-------- Testo da leggere
Negli anni 1930-40 in Italia esistevano poche industrie che operavano nei campi della elettronica e delle radiocomunicazioni: 
  • la Allocchio-Bacchini, 
  • la Magneti Marelli, 
  • la SAFAR, 
  • la IMCA Radio, 
  • le Officine Marconi, 
  • la FIVRE per le valvole 
  • e la Galileo in Toscana specializzata in strumenti ottici e forniture alla Regia Marina.

Ad alcune queste ditte (Marelli, SAFAR e Galileo) vennero assegnate alcune commesse di produzione.

Il Radiotelemetro Gufo fu riprodotto su base industriale avendo come riferimento il sistema già realizzato al RIEC in forma di prototipo. La Galileo realizzò la torretta rotante per orientare le antenne in senso azimutale. La SAFAR nel 1939 aveva partecipato alla importante Mostra di Leonardo e delle Invenzioni Italiane presentando i primi televisori domestici collegati via radio al trasmettitore circolare situato sulla Torre del Parco a Milano. La stessa ditta produceva ricetrasmettitori fissi e mobili per le Forze Armate ed aveva attivi tre laboratori di ricerca e sviluppo per Televisione, Idrofoni (poi chiamati Sonar) e Telefonia multicanale; il personale tecnico era ben preparato. La ditta aveva dunque le carte in regola.
----------------
-------- Dati elencati
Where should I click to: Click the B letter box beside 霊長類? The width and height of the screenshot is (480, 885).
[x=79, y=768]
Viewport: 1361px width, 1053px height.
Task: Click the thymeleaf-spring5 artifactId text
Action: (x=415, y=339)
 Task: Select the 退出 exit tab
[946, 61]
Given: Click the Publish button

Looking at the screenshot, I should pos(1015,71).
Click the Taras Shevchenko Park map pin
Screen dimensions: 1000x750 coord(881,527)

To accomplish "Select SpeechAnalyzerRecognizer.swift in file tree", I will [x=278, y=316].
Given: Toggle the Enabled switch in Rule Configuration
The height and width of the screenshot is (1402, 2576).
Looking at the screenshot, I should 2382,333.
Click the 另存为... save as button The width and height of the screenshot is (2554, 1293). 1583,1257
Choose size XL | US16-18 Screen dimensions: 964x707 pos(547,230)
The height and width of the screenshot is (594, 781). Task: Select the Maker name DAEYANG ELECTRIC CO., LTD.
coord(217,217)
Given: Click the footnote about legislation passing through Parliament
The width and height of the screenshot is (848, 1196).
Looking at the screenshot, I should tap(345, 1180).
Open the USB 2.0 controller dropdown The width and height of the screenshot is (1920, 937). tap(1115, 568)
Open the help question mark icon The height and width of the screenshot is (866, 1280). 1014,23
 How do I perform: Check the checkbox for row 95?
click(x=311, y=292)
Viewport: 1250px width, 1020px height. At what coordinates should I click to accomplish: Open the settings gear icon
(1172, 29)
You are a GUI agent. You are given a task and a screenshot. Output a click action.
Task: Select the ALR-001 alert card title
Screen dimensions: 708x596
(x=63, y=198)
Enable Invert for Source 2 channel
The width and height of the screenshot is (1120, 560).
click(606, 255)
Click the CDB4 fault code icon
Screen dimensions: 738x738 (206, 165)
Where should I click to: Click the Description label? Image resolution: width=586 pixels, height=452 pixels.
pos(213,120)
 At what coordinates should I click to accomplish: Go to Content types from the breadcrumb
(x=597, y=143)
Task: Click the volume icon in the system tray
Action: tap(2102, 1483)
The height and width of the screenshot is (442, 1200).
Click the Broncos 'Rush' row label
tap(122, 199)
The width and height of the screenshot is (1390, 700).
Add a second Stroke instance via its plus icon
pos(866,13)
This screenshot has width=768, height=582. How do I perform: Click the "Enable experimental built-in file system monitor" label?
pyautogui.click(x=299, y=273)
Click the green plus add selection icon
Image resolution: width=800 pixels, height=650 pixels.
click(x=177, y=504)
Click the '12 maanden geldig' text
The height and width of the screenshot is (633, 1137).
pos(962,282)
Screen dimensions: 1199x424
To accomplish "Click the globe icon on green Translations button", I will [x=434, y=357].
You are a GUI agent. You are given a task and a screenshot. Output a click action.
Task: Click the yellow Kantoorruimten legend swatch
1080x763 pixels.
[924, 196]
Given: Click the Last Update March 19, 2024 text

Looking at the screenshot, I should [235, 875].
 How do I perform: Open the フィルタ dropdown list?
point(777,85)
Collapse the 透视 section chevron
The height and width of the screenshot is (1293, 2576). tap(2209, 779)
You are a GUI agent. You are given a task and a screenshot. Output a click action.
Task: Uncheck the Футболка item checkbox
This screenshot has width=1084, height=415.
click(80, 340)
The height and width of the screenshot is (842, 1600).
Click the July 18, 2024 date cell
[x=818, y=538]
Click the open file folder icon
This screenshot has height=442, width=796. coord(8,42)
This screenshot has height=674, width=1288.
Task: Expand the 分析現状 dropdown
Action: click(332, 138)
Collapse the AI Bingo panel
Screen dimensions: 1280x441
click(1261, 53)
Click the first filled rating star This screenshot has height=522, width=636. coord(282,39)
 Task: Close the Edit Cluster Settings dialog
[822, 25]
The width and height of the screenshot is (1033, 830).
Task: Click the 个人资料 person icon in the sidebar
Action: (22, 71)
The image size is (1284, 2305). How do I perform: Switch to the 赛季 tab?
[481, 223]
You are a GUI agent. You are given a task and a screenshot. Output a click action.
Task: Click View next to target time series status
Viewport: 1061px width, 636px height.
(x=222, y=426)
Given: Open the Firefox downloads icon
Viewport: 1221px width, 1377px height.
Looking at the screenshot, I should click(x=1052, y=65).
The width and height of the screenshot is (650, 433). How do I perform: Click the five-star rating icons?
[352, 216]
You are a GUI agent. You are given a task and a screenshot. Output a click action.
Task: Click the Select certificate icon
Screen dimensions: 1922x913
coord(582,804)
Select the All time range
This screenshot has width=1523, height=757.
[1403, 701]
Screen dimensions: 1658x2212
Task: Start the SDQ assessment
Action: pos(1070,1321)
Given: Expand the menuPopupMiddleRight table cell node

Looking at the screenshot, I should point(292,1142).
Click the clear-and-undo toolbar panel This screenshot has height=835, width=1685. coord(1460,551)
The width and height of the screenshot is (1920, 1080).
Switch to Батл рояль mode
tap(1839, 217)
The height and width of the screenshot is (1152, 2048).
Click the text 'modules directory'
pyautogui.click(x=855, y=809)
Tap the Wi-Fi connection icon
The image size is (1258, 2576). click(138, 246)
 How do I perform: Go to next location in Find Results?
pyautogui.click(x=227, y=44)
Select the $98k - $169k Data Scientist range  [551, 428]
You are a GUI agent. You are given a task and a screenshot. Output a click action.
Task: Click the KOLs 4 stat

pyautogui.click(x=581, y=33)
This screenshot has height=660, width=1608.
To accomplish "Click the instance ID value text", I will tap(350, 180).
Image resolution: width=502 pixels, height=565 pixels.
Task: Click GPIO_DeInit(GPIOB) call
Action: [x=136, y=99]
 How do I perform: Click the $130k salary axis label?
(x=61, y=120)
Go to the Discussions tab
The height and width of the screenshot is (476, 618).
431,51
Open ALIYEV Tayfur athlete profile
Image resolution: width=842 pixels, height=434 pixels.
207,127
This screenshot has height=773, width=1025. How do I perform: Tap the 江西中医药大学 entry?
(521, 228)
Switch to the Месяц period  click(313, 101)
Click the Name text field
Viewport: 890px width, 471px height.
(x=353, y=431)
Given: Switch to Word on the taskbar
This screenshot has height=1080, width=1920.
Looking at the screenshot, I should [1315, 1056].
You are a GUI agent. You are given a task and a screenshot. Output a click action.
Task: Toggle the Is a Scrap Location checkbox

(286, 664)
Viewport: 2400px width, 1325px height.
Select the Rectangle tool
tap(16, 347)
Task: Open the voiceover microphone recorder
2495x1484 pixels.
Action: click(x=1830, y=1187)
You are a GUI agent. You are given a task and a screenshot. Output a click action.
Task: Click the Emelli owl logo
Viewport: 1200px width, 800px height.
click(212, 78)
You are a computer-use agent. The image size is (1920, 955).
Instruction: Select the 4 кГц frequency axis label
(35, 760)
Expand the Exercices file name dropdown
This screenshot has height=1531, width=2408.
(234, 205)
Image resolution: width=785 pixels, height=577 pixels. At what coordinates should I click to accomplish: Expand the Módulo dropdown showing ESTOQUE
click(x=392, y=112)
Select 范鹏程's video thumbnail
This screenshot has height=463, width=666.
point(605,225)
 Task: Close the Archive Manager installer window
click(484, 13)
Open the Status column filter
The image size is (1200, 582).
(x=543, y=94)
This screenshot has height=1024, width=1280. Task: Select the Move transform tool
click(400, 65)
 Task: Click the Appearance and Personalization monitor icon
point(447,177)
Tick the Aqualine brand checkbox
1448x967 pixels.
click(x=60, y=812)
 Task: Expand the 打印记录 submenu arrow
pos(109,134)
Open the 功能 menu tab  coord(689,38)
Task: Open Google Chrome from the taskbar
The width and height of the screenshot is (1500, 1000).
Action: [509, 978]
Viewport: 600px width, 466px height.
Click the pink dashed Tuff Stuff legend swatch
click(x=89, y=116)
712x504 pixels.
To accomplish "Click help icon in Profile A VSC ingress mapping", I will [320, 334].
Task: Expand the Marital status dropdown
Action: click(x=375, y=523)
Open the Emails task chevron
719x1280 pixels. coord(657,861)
----------------
Istruzioni:
1. Indica se ciascuna affermazione concorda con il testo sull'industria elettronica italiana: (a) la Galileo costruì la torretta rotante per orientare le antenne; (b) la SAFAR aveva cinque laboratori di ricerca e sviluppo; (c) tra le ditte che ricevettero commesse di produzione c'era la FIVRE. Per ognuna rispondi sì o no e riporta tra virgolette le parole del testo che lo stabiliscono.
2. Prosegui il testo sull'industria elettronica italiana degli anni 1930-40, partendo dopo la sua ultima frase.

Esercizi svolti:
1.
(a) Sì: «La Galileo realizzò la torretta rotante per orientare le antenne in senso azimutale.»
(b) No: «aveva attivi tre laboratori di ricerca e sviluppo»
(c) No: «Ad alcune queste ditte (Marelli, SAFAR e Galileo) vennero assegnate alcune commesse di produzione.»

2.
Con l’assegnazione delle commesse per produrre e perfezionare il radar Gufo la società SAFAR decise di dislocare in posizioni strategiche il gruppo Televisione diretto dall’ing. Arturo Castellani dividendolo in due gruppi. A Novara, all’interno della ditta Scotti e Brioschi vicina allo scalo ferroviario, si progettavano parte degli apparati e si collaudavano i sistemi finiti. A Dobbiaco (BZ) si producevano i tubi a raggi catodici a coordinate polari che erano i visualizzatori dei radar sui quali si leggeva la distanza del bersaglio. Questa situazione obbligava a frequenti viaggi per rifornire di gas quel lontano reparto e portare a Novara i tubi a raggi catodici. Complessivamente l’organico consisteva in una trentina di persone.
La situazione era già considerata anomala perché in Italia, allora, si era abituati a considerare la ricerca organizzata in piccoli gruppi. Per il Radar, fra SAFAR, Marelli e Galileo si arrivava al centinaio di operatori; negli Stati Uniti e in Gran Bretagna operavano in 10.000 sullo stesso problema e con consistenti finanziamenti.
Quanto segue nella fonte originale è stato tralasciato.